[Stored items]

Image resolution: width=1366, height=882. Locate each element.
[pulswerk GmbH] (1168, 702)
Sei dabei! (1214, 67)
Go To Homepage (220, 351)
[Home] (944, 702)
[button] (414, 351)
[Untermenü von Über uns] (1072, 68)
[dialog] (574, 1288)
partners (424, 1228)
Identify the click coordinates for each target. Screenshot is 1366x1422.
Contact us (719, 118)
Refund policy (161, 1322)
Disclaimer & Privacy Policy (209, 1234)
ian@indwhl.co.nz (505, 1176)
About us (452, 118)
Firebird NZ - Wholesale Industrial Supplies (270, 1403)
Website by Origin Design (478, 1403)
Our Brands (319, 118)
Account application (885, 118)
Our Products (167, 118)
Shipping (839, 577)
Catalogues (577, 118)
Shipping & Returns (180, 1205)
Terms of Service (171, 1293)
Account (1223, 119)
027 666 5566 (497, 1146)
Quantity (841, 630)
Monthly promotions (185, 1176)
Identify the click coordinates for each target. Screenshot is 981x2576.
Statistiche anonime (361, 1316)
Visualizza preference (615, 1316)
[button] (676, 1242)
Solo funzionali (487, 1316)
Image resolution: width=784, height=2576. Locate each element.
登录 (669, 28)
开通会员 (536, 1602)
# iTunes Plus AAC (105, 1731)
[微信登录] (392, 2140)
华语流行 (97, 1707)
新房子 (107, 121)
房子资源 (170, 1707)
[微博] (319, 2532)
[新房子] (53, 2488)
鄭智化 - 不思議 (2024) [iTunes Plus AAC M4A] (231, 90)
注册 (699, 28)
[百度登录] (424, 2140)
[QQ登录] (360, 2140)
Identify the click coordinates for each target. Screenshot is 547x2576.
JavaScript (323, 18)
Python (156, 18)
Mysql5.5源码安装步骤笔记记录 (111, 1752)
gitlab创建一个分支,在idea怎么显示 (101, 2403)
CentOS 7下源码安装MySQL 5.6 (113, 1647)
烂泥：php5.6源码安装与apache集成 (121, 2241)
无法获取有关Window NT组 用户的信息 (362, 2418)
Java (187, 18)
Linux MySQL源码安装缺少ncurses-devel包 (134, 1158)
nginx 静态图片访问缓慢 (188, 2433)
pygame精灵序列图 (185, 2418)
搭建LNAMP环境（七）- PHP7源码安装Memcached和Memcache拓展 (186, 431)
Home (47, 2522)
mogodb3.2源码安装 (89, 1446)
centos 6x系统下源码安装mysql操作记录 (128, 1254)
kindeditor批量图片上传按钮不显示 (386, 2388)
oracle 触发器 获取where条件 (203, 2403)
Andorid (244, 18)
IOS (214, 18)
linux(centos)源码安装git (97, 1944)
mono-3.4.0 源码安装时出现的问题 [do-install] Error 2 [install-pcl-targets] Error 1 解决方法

WORK TO COMPLETE: Line count for "resolution": count the lines in the records above that contain this word, and write only the number.

ANSWER FOR THIS EXERCISE: 2